Mr.Arijit Banerjee, Mr. Soumya Roychowdhury, Ms.Neelina
Chatterjee, Mr. S. Mazumder, Advocates for the petitioner.
Mr. S.K.Kapoor, Mr.Ranjan Deb & Mr.S.N.Mukherjee, Sr.
Advocates with Mr.Ranjan Bachawat, Mr.P. Sinha, Mr. Ravi Kapoor,
Ms. K. Banerjee Ms.
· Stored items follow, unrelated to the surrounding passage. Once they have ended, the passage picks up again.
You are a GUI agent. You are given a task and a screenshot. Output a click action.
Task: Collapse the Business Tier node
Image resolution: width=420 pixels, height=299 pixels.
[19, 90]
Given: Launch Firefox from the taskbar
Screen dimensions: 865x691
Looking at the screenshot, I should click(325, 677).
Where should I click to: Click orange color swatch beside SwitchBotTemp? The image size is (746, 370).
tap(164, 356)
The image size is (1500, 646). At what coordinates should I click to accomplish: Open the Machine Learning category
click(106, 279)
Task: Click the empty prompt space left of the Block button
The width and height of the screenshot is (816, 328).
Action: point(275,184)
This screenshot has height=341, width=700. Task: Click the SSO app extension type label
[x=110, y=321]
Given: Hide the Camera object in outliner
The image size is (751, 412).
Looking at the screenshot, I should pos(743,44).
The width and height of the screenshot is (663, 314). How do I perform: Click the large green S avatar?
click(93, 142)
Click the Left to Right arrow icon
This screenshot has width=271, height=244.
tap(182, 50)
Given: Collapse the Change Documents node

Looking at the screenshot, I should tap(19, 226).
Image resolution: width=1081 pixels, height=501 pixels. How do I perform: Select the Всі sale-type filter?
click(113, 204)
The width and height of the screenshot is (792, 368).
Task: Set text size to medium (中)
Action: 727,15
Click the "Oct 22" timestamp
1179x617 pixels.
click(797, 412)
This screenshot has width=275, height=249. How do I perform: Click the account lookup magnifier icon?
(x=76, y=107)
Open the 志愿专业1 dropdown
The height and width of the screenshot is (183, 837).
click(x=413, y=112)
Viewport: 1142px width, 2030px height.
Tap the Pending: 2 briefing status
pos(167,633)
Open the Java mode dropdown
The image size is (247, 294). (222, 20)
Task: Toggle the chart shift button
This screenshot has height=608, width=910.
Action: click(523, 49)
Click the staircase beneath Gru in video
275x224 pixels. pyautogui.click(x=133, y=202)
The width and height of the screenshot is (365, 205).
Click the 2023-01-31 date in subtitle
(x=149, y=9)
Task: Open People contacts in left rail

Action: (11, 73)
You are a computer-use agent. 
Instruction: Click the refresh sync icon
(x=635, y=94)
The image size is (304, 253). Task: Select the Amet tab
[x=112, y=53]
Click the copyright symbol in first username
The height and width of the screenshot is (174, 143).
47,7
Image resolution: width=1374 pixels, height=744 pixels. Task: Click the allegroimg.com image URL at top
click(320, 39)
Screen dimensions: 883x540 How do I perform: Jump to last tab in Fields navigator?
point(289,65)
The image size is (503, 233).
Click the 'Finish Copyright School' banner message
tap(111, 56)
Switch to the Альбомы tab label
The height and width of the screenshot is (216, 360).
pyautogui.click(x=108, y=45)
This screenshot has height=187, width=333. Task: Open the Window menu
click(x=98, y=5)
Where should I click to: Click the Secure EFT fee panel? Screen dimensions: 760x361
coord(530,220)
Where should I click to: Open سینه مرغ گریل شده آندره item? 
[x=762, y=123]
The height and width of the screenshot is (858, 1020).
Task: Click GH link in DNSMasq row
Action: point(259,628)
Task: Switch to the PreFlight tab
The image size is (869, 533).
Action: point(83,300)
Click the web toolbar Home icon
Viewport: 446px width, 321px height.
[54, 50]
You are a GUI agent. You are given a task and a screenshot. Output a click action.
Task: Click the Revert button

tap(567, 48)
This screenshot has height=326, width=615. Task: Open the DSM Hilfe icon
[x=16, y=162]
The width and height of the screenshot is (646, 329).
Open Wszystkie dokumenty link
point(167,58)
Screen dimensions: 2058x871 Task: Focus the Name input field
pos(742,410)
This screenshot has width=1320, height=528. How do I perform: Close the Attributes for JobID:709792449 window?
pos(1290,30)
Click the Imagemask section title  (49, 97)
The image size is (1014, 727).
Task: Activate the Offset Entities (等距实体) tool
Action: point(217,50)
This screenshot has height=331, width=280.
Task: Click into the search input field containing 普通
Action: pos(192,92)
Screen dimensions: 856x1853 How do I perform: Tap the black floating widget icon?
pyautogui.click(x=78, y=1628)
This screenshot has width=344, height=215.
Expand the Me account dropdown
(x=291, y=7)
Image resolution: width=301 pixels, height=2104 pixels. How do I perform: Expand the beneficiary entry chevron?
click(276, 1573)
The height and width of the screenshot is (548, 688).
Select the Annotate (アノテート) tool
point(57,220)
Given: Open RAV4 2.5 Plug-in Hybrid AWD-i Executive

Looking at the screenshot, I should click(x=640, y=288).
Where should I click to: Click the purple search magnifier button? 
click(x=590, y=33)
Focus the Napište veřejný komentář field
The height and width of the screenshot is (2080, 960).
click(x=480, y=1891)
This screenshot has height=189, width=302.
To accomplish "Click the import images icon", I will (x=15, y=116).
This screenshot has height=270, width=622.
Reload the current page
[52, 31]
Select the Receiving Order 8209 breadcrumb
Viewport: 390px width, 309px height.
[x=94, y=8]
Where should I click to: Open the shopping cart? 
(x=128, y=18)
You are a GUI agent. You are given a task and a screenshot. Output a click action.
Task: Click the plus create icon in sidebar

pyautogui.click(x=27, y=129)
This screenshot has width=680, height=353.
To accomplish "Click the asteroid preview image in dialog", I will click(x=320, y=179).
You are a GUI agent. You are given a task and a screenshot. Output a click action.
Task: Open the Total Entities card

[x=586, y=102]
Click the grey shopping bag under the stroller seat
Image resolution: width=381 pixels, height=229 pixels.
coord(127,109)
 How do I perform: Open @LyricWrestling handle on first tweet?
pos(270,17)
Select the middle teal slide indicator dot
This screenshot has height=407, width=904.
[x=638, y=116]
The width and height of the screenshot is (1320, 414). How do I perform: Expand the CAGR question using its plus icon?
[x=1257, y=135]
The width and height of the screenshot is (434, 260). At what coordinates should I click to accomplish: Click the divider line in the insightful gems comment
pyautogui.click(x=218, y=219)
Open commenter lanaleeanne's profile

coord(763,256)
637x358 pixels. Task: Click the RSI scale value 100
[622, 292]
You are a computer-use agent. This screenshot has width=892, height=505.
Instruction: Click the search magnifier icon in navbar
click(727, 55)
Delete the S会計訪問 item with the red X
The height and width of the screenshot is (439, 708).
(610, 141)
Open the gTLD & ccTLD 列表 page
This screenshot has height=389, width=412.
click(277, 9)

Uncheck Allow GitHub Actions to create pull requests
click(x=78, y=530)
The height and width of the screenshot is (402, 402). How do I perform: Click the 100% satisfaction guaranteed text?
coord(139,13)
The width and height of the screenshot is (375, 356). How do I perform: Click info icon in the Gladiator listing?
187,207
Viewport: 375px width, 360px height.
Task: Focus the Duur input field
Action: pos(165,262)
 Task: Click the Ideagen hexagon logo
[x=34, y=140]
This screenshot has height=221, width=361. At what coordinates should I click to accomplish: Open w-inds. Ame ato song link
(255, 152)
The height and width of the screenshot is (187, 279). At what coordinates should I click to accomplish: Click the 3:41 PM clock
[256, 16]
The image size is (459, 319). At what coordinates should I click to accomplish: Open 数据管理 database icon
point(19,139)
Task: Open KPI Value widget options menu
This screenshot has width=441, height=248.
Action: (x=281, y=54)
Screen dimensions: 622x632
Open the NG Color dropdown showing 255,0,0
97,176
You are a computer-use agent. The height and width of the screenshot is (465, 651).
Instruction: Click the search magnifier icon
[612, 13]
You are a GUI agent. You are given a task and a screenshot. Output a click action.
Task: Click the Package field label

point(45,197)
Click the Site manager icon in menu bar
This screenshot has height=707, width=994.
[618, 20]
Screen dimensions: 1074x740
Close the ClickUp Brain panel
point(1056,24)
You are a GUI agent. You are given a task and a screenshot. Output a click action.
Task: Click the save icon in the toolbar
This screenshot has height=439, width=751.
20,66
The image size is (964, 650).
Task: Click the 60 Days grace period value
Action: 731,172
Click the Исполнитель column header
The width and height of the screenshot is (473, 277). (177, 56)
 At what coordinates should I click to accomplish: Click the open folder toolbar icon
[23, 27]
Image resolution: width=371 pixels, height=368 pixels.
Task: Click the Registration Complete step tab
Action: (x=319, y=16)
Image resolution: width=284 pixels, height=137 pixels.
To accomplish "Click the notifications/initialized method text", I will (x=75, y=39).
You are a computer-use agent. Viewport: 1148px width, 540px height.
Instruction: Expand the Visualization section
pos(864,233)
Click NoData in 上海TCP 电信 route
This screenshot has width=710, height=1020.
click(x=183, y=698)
K. Bhattacharjee,Advocates for the respondent.
THE COURT : In a suit for mandatory injunction directing the defendants to deliver the master tape and for its cancellation and from further publishing the advertisement and telecasting the television commercials which disparage the goods of the petitioner, this application has been filed for interim relief.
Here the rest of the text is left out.